Cependant, ce sont généralement les groupes les plus faciles à atteindre qui ont le mieux profité des progrès notables de l’E-Gouvernement, tandis que de nombreuses populations parmi les plus pauvres et les plus vulnérables ont été « laissées de côté ». L’Enquête de 2022 révèle qu’environ 45% de la population combinée des États Membres des Nations Unies (3,5 milliards de personnes) reste en retrait malgré les investissements technologiques et les progrès de développement dans de nombreux pays. La fracture digitale existait bien avant la COVID-19 mais elle a été exacerbée par la pandémie qui a accentué les inégalités socioéconomiques et digitales. La
numérisation accélérée du secteur public a amplifié aussi cette tendance. Le clivage entre digitalement connecté et digitalement déconnecté continue de se creuser : très peu de pays montrent qu’ils se sont engagés dans des consultations en ligne impliquant des groupes vulnérables.
Pour relever les défis liés au développement et à la pandémie, les gouvernements doivent accorder la priorité aux populations vulnérables. À moins qu’une action décisive ne soit entreprise par la communauté internationale, la fracture numérique risque de devenir le « nouveau visage de l’inégalité ».
« Ne laisser personne de côté » dans la société digitale hybride
« Ne laisser personne de côté » dans l’évolution de la société digitale hybride est un défi pour les pays développés comme pour les pays en voie de développement. Malgré les progrès des deux dernières décennies, la conception inclusive n’a pas bénéficié d’une attention suffisante.
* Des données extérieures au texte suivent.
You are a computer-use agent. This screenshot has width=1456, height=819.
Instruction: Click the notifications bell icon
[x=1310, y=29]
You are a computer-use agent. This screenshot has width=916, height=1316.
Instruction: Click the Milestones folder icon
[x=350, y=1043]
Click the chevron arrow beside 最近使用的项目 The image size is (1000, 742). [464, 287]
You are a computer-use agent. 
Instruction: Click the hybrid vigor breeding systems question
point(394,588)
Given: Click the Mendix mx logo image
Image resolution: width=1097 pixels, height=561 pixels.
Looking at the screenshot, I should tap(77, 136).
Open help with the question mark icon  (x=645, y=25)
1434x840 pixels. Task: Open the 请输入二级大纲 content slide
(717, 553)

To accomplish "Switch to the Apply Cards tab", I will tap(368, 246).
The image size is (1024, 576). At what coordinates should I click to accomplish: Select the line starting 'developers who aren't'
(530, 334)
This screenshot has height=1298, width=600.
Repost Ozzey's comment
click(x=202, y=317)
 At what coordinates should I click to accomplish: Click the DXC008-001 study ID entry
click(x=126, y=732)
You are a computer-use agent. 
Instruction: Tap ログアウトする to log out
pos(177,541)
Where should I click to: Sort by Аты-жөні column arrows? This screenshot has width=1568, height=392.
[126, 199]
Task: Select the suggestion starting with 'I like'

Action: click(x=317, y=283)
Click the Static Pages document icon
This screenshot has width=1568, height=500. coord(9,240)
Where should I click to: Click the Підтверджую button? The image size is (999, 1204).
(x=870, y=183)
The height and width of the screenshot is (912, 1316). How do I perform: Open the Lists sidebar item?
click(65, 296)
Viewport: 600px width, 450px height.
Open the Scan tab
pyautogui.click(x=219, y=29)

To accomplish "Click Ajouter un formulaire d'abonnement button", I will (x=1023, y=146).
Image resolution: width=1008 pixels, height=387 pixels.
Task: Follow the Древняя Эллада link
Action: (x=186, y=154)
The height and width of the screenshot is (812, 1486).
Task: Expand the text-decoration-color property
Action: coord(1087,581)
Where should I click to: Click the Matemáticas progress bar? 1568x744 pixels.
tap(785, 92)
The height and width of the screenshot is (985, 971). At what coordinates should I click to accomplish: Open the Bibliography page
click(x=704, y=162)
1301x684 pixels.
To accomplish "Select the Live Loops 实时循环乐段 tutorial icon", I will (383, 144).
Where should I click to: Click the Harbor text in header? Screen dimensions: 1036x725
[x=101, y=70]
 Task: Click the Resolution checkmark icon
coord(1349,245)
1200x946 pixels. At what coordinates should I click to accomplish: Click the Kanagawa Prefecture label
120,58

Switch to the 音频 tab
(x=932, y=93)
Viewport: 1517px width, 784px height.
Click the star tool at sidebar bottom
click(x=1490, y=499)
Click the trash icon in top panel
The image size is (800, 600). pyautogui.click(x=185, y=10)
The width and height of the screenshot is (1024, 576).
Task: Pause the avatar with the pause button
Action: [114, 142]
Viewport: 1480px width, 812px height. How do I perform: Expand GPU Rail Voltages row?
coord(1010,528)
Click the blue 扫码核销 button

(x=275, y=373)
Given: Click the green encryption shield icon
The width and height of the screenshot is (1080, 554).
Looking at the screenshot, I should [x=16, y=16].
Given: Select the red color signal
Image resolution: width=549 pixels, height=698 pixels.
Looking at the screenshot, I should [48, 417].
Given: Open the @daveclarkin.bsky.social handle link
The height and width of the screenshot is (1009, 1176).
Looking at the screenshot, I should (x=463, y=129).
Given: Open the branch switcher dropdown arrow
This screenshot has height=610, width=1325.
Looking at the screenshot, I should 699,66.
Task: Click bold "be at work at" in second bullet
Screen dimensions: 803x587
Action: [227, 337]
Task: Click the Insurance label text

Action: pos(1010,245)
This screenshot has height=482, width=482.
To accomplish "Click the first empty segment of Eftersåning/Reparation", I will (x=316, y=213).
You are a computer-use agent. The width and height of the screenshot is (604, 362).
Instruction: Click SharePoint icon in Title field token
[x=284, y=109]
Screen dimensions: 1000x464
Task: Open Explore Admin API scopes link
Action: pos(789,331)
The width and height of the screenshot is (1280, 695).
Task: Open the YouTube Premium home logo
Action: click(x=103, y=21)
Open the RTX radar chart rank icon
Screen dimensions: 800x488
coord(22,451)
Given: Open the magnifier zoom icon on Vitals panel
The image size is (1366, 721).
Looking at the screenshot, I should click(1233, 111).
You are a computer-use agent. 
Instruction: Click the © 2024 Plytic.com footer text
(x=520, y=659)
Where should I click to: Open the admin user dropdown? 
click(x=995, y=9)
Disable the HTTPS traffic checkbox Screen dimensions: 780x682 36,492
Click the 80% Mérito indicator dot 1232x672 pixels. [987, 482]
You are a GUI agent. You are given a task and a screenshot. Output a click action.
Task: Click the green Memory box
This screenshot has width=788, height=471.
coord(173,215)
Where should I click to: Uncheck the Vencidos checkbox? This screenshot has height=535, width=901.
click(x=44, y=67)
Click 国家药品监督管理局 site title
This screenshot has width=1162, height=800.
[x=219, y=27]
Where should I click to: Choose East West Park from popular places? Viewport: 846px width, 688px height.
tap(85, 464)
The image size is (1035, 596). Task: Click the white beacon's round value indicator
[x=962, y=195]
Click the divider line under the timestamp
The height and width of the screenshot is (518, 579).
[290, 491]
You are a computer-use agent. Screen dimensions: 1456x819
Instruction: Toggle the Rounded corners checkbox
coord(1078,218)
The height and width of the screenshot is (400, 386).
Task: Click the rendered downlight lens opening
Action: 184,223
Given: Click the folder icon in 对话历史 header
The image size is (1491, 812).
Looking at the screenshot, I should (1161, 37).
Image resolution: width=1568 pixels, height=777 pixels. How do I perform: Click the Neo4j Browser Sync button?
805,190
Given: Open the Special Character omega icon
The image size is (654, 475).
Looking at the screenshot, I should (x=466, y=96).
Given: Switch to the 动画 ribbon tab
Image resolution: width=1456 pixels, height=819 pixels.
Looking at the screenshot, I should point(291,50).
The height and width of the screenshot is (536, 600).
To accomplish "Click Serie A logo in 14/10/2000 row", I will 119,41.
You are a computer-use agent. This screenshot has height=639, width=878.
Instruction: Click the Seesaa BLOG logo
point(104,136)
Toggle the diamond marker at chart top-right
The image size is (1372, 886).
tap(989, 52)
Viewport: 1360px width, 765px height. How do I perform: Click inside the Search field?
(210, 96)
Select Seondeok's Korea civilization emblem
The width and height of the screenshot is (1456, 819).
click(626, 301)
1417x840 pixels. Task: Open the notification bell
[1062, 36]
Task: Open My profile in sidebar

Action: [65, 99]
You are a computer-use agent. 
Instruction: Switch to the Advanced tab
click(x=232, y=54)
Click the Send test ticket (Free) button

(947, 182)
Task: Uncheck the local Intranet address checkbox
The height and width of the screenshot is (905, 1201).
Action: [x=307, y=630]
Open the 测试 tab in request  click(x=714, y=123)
Alors que les services et les systèmes publics dépendent de plus en plus de la connectivité digitale, les pays et les communautés dépourvus de l’accès, des outils ou des compétences digitales nécessaires auront de plus en plus de mal à tirer parti des avantages et des opportunités qu’offre la société digitale. Le nouveau visage de l’inégalité est digital.
Des efforts proactifs sont nécessaires pour reconnaître et identifier les lacunes et fournir aux populations vulnérables des mécanismes d’engagement : reconnaître que l’exclusion existe, identifier les obstacles à l’inclusion numérique, élaborer une stratégie de mise en oeuvre ciblée. Aux niveaux politique et réglementaire, les gouvernements devraient adopter des stratégies «inclusion par design», « inclusion par défaut » ou «inclusion d’abord» pour contrer la tendance mondiale à l’adoption de stratégies numériques par défaut, numériques d’abord, de gouvernement invisible et de guichet unique. Des approches ciblées, localisées et contextuelles sont essentielles, car tous les groupes exclus ne sont pas confrontés aux mêmes obstacles ou ne sont pas affectés dans la même mesure. La communauté mondiale peut contribuer à ce qu’aucun pays ne soit à la traîne en matière d’administration numérique grâce à l’échange de connaissances, aux partenariats stratégiques et au renforcement des capacités en collaboration.
La pandémie a également montré que l’avenir est hybride et non numérique. L’objectif premier n’est pas le développement numérique mais le soutien au développement humain par la numérisation. Un écosystème numérique inclusif et intégré est indispensable pour «Ne laisser personne de côté».